PROBLEM REQUIREMENTS
Count the lines below that contain the word "computer", and reply with only that number.

______________________________

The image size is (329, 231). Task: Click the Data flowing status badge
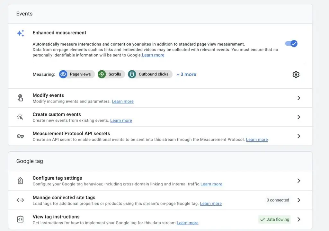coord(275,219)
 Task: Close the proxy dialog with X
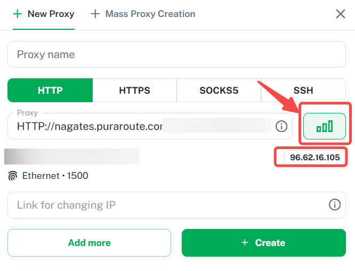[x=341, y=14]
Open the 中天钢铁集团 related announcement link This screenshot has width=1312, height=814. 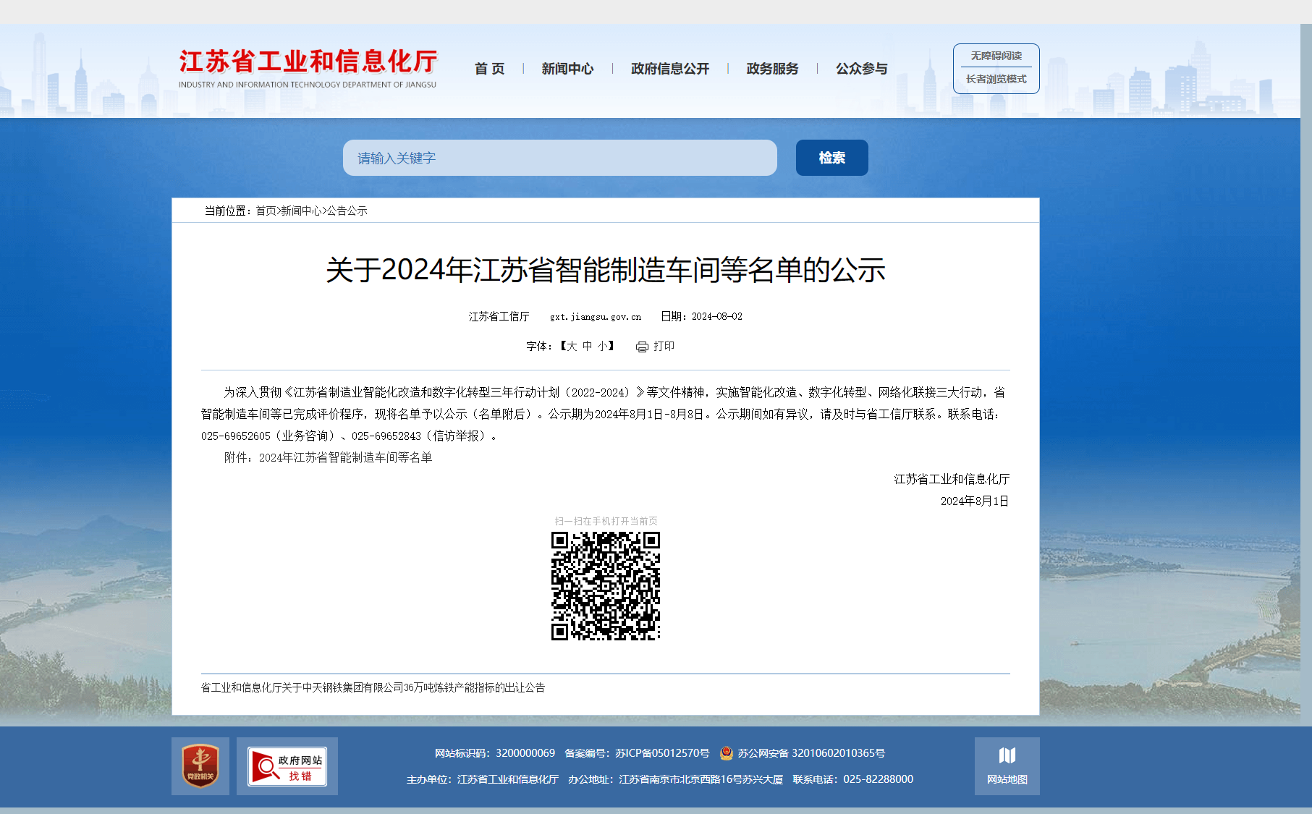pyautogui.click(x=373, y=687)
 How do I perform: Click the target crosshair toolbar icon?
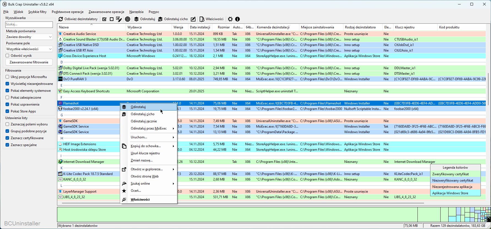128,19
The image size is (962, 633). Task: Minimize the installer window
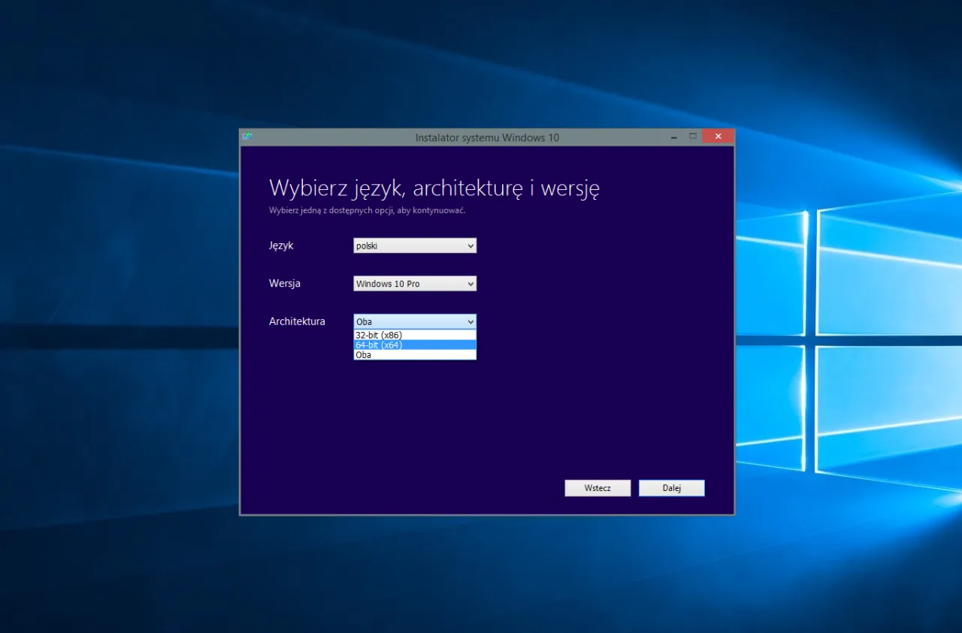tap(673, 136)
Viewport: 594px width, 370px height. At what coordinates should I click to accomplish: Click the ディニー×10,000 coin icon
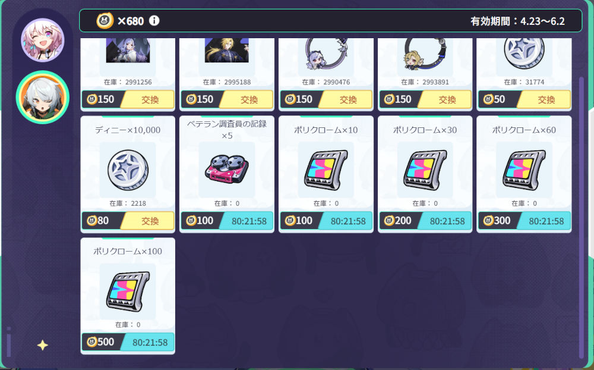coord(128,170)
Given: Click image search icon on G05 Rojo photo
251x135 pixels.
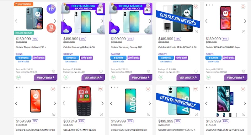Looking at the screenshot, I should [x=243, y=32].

______________________________

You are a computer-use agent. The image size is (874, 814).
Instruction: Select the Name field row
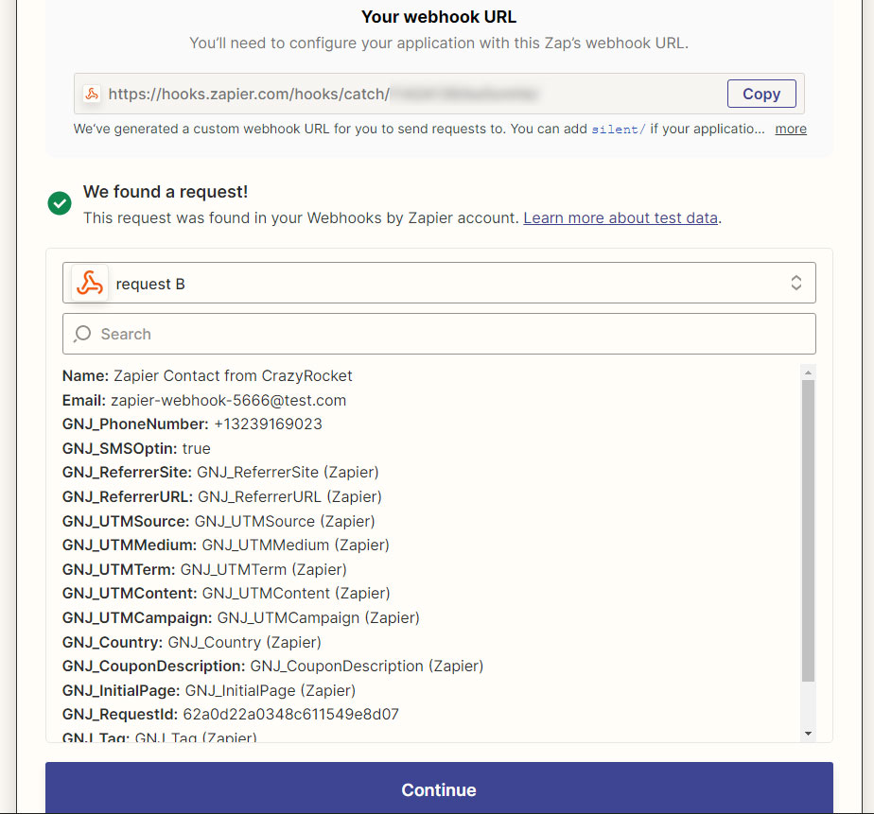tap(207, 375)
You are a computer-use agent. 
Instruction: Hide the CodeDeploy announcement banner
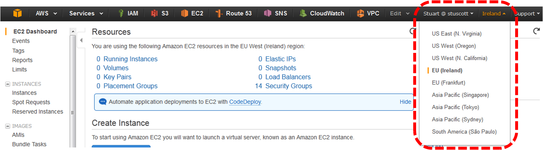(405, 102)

______________________________

RESULT OF THIS TASK
2